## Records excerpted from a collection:
◆ ◆ ◆

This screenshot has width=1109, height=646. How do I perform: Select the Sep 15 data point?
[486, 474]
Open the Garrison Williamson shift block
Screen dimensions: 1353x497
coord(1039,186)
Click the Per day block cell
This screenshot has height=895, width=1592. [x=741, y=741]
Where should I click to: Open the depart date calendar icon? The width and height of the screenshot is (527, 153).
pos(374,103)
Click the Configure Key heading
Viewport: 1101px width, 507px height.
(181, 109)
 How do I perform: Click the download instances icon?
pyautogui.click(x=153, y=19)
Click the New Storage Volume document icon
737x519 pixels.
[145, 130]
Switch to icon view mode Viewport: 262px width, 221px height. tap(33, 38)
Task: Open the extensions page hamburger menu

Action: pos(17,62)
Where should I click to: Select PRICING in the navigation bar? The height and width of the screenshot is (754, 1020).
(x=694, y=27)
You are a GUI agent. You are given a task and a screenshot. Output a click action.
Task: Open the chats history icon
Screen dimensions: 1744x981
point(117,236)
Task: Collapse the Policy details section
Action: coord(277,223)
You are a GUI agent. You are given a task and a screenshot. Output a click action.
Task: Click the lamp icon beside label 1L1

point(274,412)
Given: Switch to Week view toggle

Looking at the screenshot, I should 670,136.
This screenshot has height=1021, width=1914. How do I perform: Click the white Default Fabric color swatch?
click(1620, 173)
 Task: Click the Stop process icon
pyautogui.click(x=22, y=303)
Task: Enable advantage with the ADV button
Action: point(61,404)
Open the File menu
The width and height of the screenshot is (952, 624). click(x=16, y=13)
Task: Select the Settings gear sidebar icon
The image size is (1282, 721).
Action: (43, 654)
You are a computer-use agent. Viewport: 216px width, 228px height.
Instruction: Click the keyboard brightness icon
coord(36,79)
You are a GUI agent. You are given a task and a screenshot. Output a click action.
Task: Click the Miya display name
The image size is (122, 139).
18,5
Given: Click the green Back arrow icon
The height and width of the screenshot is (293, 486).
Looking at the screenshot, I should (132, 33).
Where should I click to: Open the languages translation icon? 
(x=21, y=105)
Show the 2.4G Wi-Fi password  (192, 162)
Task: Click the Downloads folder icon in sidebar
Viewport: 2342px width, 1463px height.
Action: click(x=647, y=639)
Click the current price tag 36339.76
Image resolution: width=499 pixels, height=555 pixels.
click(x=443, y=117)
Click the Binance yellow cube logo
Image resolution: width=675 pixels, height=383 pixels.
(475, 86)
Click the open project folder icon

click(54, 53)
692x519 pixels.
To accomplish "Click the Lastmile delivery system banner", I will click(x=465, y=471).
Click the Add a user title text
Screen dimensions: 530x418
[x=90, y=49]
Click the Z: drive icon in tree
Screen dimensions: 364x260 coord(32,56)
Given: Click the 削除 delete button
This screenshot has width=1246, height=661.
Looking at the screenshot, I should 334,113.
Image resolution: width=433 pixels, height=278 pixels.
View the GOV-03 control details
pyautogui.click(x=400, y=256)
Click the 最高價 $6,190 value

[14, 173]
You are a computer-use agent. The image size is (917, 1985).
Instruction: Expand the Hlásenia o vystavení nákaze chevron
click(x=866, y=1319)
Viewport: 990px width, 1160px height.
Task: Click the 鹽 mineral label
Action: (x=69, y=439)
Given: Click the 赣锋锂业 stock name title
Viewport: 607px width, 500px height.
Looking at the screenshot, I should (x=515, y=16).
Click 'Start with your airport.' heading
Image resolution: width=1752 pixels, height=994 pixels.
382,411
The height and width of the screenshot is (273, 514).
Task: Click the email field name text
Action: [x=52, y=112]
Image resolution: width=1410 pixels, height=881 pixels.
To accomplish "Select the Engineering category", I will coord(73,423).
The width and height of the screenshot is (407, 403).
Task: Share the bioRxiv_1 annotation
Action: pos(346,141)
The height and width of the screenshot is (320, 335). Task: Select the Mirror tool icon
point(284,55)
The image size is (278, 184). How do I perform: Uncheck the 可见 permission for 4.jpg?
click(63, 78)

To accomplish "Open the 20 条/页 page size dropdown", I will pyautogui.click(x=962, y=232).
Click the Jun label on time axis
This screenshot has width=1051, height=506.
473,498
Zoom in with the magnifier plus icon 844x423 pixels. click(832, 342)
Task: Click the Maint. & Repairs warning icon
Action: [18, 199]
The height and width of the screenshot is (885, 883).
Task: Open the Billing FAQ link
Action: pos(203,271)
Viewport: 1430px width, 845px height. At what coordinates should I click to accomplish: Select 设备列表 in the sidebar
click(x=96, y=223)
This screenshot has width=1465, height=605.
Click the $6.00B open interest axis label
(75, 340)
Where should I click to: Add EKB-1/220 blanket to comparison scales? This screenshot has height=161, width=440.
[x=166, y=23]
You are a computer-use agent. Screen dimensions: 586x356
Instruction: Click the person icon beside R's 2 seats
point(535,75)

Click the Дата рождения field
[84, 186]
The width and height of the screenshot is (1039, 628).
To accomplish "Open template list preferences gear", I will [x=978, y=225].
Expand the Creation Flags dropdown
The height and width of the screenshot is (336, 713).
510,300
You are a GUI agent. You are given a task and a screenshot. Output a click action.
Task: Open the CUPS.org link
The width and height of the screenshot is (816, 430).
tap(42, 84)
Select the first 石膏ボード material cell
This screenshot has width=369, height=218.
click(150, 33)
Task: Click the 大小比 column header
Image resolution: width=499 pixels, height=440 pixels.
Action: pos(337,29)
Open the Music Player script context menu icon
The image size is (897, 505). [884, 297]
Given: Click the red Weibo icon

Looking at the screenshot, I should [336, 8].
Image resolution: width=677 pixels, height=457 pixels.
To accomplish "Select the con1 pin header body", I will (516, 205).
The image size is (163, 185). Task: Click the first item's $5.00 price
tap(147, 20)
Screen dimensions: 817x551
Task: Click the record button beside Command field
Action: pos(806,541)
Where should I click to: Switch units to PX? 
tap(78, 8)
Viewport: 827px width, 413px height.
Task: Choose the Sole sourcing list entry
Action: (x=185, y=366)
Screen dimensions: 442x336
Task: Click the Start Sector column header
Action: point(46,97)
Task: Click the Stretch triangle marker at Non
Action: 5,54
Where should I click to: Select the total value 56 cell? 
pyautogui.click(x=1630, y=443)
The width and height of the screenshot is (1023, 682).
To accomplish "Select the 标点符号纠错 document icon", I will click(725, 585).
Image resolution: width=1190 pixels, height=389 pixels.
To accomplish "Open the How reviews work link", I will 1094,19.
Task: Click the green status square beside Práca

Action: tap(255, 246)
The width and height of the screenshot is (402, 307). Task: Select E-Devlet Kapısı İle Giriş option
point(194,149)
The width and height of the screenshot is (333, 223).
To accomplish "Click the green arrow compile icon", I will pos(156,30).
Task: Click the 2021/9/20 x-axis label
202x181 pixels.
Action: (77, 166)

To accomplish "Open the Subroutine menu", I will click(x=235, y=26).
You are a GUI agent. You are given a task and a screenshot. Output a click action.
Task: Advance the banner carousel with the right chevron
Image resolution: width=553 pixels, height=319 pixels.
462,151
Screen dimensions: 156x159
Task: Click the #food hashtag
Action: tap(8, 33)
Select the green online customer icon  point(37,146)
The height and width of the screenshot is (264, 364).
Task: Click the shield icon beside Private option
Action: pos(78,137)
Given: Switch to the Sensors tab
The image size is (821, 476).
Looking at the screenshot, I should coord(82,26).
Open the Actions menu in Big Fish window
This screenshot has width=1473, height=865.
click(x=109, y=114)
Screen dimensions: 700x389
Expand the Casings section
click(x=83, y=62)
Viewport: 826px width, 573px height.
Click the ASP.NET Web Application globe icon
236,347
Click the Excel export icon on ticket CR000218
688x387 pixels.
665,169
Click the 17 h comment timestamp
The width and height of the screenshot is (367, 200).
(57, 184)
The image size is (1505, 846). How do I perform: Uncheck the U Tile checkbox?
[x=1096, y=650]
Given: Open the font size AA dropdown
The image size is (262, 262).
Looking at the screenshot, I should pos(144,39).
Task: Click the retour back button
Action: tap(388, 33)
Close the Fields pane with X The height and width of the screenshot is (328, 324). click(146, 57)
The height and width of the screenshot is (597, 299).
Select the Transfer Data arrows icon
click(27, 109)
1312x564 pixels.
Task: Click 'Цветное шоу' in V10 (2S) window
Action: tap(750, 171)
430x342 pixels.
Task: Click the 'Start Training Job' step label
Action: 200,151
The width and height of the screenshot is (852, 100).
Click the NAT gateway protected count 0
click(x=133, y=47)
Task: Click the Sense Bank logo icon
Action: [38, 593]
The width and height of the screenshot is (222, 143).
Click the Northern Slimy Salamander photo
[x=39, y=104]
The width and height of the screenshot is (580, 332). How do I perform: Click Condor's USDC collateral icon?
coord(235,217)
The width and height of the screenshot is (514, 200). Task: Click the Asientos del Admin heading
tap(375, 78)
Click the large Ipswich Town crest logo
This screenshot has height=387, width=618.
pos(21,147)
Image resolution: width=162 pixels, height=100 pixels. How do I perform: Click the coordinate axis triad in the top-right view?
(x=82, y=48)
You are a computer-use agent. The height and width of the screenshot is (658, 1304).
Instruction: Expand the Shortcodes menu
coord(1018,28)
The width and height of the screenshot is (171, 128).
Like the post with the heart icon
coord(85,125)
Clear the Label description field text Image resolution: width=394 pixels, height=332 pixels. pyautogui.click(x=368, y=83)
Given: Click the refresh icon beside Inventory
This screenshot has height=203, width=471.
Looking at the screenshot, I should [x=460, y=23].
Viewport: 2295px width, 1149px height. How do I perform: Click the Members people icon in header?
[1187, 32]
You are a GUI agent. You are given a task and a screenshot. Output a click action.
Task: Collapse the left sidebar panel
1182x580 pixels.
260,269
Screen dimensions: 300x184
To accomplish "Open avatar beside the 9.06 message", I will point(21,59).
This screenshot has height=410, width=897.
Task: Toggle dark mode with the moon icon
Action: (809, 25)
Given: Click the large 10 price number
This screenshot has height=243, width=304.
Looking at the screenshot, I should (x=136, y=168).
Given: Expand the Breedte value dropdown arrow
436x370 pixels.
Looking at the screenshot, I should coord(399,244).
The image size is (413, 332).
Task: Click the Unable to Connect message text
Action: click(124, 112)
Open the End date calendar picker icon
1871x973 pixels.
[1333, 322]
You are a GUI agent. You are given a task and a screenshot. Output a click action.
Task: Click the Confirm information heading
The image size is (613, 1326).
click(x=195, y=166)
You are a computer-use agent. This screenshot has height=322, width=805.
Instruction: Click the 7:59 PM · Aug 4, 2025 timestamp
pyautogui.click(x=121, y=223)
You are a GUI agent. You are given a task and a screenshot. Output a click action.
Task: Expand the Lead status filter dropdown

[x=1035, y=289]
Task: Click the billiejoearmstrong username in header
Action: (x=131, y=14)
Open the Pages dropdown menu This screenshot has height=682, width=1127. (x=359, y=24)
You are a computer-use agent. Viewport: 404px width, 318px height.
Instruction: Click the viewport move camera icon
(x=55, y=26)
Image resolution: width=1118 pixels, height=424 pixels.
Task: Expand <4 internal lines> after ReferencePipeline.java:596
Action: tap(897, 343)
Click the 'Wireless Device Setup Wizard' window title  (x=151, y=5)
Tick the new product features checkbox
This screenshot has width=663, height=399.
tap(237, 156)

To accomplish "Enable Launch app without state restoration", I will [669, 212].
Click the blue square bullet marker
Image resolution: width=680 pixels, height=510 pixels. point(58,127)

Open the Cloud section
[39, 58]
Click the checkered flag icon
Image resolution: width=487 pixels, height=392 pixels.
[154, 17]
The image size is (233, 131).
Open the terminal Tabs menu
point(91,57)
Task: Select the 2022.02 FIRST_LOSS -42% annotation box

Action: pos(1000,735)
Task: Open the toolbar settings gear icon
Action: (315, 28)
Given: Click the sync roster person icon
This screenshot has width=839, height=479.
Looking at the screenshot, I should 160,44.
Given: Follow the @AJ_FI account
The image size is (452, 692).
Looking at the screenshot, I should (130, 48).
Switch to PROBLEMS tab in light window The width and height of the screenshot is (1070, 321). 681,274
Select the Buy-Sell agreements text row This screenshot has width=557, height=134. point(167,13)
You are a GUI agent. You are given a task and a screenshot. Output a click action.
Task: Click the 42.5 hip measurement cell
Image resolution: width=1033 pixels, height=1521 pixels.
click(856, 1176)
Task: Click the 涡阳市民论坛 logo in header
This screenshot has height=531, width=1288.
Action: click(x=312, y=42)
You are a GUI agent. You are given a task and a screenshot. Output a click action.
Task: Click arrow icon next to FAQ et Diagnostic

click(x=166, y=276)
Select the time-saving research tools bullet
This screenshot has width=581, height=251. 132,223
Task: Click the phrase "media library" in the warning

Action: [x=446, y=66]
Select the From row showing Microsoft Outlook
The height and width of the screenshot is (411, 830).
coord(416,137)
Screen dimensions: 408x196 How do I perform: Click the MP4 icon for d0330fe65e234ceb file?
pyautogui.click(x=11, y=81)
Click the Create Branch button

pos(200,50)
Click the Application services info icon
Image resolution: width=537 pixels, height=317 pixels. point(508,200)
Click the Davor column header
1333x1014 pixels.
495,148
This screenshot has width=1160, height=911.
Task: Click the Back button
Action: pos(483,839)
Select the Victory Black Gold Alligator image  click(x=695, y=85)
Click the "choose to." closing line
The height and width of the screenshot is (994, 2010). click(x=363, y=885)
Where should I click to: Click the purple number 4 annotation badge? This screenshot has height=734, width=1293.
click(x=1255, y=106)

◆ ◆ ◆

Look through the data above and return exactly the lines from the one that contains "This screenshot has width=839, height=479." to the one that contains "Task: Click the 涡阳市民论坛 logo in header", inclusive, with nothing else.

## TASK SOLUTION:
This screenshot has width=839, height=479.
Looking at the screenshot, I should 160,44.
Given: Follow the @AJ_FI account
The image size is (452, 692).
Looking at the screenshot, I should (130, 48).
Switch to PROBLEMS tab in light window The width and height of the screenshot is (1070, 321). 681,274
Select the Buy-Sell agreements text row This screenshot has width=557, height=134. point(167,13)
You are a GUI agent. You are given a task and a screenshot. Output a click action.
Task: Click the 42.5 hip measurement cell
Image resolution: width=1033 pixels, height=1521 pixels.
click(856, 1176)
Task: Click the 涡阳市民论坛 logo in header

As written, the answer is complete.